Face à ces constats (et aux nécessaires économies budgétaires), le milieu culturel a depuis plusieurs années saisi la nécessité de réfléchir à son impact environnemental, mais il lui manquait un outil pour adopter de meilleures pratiques. Et la Ressourcerie Culturelle fait partie de la solution.

Réemploi et mutualisation : le duo gagnant de l’économie circulaire

La Ressourcerie permet dans un premier temps de collecter et stocker du matériel technique, sons et lumières, mais aussi multimédias et décors. Selon leur état, les objets sont triés, démantelés ou réparés. Dans l’atelier de maintenance au Moulin Créatif, Nicolas Rousseau est en charge de la revalorisation du matériel technique. Électronicien de formation et as de la bidouille, Nicolas jauge au premier coup d’œil le potentiel de chaque élément, le tournevis à la main. L’objectif : allonger la durée d’usage ou donner une seconde vie aux objets. Et quand cela n’est plus possible, en récupérer les pièces réutilisables et conduire le rebut dans une filière de traitement. Les objets réparés sont entrés dans le catalogue de la Ressourcerie et remis en circulation pour être revendus ou loués.
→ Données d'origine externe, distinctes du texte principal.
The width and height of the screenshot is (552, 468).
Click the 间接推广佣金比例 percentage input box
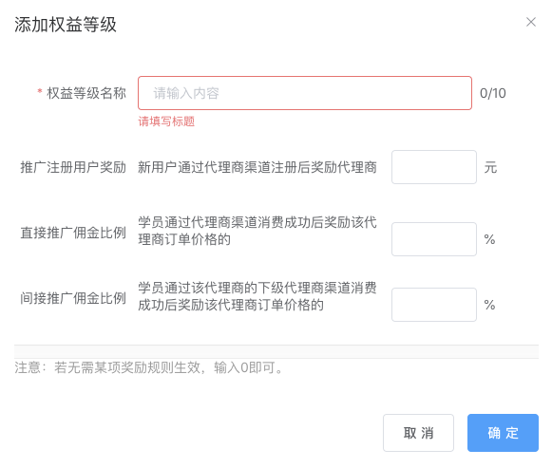[434, 305]
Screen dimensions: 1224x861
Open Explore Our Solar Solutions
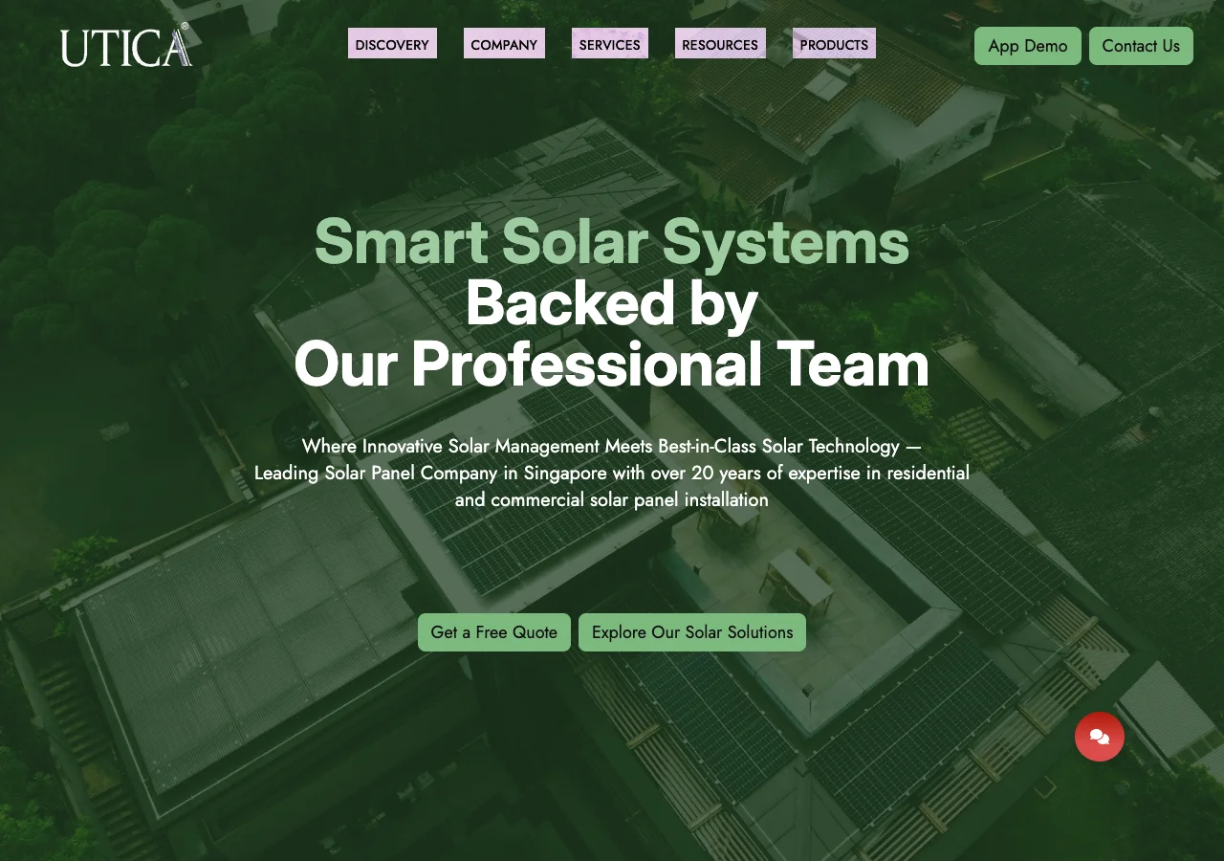coord(691,632)
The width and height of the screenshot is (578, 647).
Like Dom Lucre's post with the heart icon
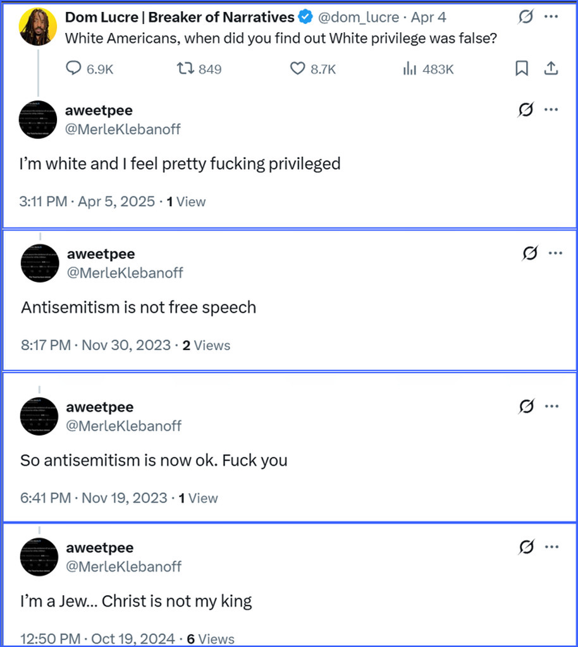point(297,69)
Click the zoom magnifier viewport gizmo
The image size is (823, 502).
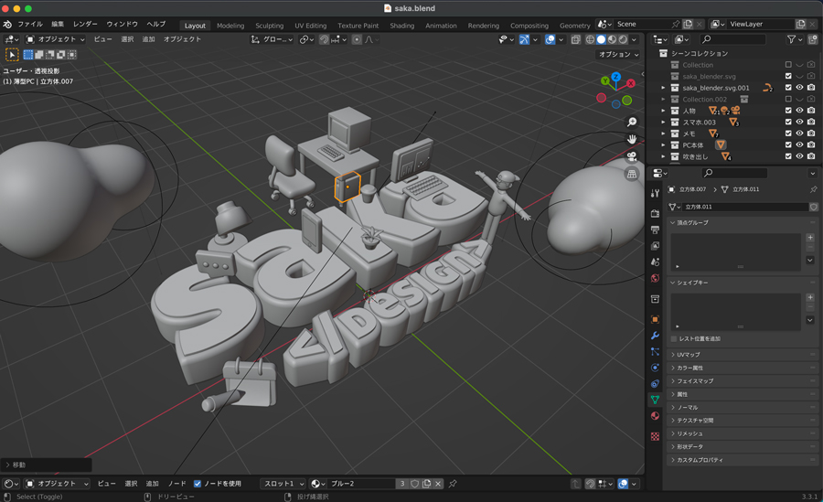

Parallèlement, la Ressourcerie investit le champ de l’économie de la fonctionnalité. Le principe : mutualiser un matériel qui ne sert que ponctuellement, et qui représente souvent des investissements importants. C’est notamment le cas pour le matériel qui sert aux festivals : barnums et tivolis, scènes, et même matériel de restauration collective. Le Dubcamp, déjà reconnu pour son engagement en matière d’engagement environnemental et qui fait office de modèle parmi les festivals écoresponsables, est le premier à s’engager auprès de la Ressourcerie Culturelle pour mutualiser et mettre à la location son matériel.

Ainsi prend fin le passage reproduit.